未来をつくった人々--ゼロックス・パロアルト研究所とコンピュータエイジの黎明

未来をつくった人々―ゼロックス・パロアルト研究所とコンピュータエイジの黎明

未来をつくった人々―ゼロックス・パロアルト研究所とコンピュータエイジの黎明

これほどわくわく興奮して読んだノンフィクションは久しぶりです。
日々お世話になっているコンピュータの成立に関わる、主にゼロックスパロアルト研究所(PARC)での動向や人間模様がぎっしりと、アメリカ人らしいユーモアを織り交ぜて描写されています。パーソナルコンピュータの概念を提唱したアラン・ケイの若かりし頃の姿に感銘を受け、人柄に接したことがあるテッドやダンの功績に改めて驚きます。アランが野人と呼ばれていたことには大笑い。それにしても頭のいい人が世の中いっぱいいるのですね。
PARCで膨れ上がった好奇心・技術を商品として世に送り出したのはゼロックスでなかった皮肉、それを受け継いだアップルとマイクロソフトアドビシステムズなど諸々の会社。大きな官僚的組織が時代の波に乗れなかったことは、残すべきものと変革の関係も含み興味深いです。ごった煮の部分もありますが、示唆に富む一冊です。
なお、私の知るアランはいつもHappyオーラを出すマイペースな永遠の少年で、家ではいつもジャージ(冬はふかふかの室内履き愛用)です。料理上手な一面も。

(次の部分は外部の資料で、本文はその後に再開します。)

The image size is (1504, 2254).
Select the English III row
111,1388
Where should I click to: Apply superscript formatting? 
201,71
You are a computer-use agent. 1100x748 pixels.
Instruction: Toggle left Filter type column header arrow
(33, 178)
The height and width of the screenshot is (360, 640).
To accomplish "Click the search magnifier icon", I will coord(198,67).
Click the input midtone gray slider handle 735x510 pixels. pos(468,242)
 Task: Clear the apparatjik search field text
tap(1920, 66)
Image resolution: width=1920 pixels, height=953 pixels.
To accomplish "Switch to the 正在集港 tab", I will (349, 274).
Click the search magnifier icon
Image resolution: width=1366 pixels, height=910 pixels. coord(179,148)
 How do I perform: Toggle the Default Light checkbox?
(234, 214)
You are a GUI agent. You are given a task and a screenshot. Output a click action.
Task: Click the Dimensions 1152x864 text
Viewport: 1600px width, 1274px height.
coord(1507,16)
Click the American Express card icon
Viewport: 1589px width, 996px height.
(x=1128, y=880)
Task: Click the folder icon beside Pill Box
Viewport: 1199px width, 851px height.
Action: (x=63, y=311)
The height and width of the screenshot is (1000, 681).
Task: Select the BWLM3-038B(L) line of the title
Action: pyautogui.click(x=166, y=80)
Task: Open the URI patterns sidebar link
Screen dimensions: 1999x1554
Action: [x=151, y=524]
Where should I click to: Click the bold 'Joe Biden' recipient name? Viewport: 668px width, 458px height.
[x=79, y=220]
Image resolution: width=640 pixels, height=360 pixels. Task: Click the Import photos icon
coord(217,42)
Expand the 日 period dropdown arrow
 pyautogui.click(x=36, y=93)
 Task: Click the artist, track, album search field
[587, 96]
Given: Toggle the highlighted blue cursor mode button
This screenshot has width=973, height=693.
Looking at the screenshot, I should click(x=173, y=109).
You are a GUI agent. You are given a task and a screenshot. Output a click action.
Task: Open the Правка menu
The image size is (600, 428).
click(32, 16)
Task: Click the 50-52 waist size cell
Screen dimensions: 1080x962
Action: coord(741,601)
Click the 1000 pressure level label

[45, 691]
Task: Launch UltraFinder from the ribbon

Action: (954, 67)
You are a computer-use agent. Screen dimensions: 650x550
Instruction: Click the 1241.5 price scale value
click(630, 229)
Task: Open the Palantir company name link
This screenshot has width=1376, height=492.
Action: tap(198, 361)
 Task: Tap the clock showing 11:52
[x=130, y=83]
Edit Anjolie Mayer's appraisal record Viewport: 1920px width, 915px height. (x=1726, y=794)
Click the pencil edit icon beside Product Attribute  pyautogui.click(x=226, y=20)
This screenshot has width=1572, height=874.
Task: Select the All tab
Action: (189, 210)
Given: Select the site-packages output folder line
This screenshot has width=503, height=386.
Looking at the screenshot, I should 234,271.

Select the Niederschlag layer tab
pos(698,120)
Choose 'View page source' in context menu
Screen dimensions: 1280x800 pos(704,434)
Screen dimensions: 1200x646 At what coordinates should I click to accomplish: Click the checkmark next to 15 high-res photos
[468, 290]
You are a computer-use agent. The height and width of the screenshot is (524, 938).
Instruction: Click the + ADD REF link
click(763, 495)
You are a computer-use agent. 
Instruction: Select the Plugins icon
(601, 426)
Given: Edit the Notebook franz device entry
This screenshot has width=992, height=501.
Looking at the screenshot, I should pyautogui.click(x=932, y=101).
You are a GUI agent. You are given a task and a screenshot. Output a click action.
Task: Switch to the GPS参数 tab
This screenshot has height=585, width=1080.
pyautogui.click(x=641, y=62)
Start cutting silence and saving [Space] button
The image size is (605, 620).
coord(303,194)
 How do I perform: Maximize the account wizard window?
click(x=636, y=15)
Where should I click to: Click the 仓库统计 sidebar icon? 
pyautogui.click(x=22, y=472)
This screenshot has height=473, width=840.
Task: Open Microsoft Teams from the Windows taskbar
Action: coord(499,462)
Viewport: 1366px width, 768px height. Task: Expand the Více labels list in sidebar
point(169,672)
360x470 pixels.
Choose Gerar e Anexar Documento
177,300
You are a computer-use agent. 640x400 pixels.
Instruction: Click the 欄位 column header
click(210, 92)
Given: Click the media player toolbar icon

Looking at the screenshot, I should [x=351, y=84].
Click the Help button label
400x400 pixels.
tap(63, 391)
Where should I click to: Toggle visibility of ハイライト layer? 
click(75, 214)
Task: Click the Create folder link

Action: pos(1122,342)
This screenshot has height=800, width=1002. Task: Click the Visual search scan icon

テッドはいつも親切な三つ子のパパ、の顔しか知らなかったので、功績を知ってからクリスマスボウリングパーティで会ったときは、ちょっと有名人に会う気分でドキドキしました。夏の結婚式に出席したダンは、アランも一目置く、とは聞いていたものの、その切れるところをとても穏やかな雰囲気で包んでいる人、といった印象。みんな笑顔がとても素敵なナイスガイです。